*** Opening DATA RECORDS ***

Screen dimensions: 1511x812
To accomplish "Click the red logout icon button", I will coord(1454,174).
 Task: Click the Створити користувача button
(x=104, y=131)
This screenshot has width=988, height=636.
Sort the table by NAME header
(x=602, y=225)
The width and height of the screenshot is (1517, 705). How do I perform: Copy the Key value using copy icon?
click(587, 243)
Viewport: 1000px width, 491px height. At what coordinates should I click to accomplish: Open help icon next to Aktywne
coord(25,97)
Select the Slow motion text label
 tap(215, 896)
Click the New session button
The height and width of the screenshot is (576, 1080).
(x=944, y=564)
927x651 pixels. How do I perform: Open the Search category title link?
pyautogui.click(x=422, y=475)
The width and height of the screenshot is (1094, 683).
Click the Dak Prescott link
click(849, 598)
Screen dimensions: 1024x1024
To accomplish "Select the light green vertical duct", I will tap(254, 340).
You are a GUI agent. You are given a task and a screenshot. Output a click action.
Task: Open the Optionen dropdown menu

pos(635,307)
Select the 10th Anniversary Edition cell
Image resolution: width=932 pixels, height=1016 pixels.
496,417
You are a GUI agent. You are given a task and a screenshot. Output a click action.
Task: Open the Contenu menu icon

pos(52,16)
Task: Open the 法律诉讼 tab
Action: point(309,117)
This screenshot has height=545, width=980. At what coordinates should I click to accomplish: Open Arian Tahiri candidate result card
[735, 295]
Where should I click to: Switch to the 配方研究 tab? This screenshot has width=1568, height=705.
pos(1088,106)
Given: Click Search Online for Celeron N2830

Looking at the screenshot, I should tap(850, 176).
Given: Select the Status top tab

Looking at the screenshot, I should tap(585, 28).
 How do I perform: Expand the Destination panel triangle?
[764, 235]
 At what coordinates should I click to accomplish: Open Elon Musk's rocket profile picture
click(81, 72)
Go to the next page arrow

*** Closing DATA RECORDS ***

▸ **WHAT NEEDS TO BE DONE**:
To answer, copy each line from the material above that has the word "dimensions".

▸ **YOUR RESPONSE**:
Screen dimensions: 1511x812
Screen dimensions: 1024x1024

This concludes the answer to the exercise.